(Kaynak metin):

================================

Mlliyet Milliyet Blog Milliyet Blog
 
Facebook Connect
Blog Kategorileri
 

09 Haziran '08

 
Kategori
Blog
 

Gönüllü sürgünler adası...

Gönüllü sürgünler adası...
 

Ve sonsuza dek dolanıp durmalı rengarenk anılar, adanın göklerinde martılara nisbet...


Adanın gerçek sahipleri martılar olmalı…

Gece gündüz telaşlı çığlıkları, çocuk ağlamasını andıran sesleri, kocaman ve beyaz kanatları ile adanın göklerinde, sahillerinde, ulu çamların doruklarında, nice yaşanmışlıkların hikayesini anlatan eski ahşap evlerin çatılarında, balıkların peşinde denize dala çıka gezinen martıların olmalı ada.

Ne Bizans preslerinin, ne zorunlu göçebelerinin, ne yeni ada sakinlerinin…

Gün yeni ışımışken çıkmalı yola, Orhan Veli gibi…

Deniz daha bembeyazken…

Puslu bir İstanbul sabahında, Bostancı’dan atlayıp bir motora, ırıpların çalkantısında gitmeli adaya.

================================

(Verilen öğeler):
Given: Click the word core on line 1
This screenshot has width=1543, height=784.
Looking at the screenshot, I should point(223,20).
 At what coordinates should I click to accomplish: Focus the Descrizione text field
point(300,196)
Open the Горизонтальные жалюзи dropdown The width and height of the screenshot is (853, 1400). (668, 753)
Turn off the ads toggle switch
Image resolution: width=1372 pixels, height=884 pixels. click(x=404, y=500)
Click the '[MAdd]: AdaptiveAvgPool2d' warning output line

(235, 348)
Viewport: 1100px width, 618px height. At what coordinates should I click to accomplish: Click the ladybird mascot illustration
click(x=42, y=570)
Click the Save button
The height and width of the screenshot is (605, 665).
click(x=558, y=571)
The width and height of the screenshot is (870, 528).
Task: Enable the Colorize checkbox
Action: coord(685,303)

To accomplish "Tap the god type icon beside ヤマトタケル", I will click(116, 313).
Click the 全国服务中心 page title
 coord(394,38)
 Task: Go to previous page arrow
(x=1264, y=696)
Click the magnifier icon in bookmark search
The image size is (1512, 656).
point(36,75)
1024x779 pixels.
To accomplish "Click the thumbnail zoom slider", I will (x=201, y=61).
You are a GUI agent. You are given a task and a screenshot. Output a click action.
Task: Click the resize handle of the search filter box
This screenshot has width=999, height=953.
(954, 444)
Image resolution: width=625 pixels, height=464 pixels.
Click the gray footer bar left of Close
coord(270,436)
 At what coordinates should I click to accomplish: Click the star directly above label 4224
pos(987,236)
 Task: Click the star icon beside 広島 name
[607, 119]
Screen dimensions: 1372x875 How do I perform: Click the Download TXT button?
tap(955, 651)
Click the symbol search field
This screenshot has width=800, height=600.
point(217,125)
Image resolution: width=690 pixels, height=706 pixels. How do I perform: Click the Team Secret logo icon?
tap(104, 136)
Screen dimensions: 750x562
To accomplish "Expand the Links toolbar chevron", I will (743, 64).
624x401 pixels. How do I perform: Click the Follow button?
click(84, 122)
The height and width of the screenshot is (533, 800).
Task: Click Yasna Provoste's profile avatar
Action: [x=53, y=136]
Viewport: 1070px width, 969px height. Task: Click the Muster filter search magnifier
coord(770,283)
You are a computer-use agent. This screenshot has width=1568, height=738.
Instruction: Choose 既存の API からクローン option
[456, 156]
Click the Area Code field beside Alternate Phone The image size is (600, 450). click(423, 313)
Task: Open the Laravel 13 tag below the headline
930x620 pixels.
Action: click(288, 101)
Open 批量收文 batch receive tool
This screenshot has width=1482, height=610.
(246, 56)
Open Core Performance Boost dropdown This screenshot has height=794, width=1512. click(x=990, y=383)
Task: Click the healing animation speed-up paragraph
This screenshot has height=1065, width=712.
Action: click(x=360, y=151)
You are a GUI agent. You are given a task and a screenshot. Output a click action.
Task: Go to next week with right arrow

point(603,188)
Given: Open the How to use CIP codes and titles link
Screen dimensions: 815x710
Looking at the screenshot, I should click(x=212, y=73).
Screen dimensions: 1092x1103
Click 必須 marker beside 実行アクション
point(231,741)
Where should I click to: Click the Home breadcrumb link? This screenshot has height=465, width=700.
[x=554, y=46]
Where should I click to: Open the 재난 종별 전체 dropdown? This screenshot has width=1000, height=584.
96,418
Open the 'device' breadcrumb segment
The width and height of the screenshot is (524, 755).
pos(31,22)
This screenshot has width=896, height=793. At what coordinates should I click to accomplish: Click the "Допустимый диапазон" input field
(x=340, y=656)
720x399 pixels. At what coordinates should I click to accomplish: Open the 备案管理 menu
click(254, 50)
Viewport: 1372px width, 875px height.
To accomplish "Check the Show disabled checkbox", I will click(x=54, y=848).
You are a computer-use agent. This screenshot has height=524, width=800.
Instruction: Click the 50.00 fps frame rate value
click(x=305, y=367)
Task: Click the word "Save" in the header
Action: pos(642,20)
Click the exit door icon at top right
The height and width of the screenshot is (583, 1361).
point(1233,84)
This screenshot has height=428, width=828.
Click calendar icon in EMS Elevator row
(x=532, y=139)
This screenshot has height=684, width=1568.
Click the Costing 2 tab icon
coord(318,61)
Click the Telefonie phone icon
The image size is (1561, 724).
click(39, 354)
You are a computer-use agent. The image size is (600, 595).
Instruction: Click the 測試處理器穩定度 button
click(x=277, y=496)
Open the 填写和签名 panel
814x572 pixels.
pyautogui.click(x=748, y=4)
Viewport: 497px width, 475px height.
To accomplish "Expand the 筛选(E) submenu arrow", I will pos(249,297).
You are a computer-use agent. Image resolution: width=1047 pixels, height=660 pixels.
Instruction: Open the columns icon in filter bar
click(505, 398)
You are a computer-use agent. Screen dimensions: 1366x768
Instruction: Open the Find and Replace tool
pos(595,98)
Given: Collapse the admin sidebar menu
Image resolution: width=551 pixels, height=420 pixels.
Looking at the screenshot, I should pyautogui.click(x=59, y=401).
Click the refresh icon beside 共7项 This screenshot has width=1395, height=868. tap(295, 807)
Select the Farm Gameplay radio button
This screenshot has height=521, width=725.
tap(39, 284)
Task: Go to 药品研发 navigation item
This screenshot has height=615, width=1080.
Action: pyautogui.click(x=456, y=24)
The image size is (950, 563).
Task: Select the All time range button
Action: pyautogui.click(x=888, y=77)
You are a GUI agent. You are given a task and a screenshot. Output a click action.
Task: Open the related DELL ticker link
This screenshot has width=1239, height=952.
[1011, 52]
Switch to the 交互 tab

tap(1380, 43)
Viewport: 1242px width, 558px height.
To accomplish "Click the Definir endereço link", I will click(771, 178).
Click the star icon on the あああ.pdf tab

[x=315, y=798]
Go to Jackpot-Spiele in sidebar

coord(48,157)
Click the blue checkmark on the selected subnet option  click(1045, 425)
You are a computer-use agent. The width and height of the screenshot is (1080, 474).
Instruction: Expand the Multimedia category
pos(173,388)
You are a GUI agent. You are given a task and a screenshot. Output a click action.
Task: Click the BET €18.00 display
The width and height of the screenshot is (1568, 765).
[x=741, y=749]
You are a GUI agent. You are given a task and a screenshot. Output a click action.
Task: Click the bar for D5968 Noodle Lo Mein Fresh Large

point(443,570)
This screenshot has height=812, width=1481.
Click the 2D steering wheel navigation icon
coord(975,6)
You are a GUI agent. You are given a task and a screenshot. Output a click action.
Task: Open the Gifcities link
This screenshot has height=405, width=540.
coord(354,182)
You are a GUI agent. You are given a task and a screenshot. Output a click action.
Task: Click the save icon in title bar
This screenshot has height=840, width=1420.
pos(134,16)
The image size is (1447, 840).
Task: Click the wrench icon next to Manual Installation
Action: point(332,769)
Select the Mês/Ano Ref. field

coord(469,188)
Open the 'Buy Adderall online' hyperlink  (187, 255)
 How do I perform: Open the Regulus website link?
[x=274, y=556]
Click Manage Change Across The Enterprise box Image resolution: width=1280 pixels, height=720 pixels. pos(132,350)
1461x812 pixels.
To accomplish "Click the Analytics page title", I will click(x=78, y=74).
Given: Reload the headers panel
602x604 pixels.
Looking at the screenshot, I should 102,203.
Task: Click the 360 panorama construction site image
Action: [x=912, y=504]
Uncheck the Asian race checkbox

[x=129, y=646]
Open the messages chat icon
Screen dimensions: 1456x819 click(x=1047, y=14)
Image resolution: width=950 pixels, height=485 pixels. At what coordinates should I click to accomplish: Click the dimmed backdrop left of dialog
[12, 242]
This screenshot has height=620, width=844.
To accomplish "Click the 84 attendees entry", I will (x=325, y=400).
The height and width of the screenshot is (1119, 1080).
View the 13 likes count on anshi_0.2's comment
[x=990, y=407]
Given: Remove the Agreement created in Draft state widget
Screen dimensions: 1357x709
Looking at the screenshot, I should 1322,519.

================================

(Alıştırma ayrıntıları):
Ada yazısında "Gece gündüz telaşlı çığlıkları" ile başlayan cümlede martıların gezindiği yerler olarak sayılan mekânların tamamını sıralayın. Öğeler, ada yazısından bağımsız, ayrı bir malzemedir.

(Cevap):
- adanın gökleri
- adanın sahilleri
- ulu çamların dorukları
- nice yaşanmışlıkların hikayesini anlatan eski ahşap evlerin çatıları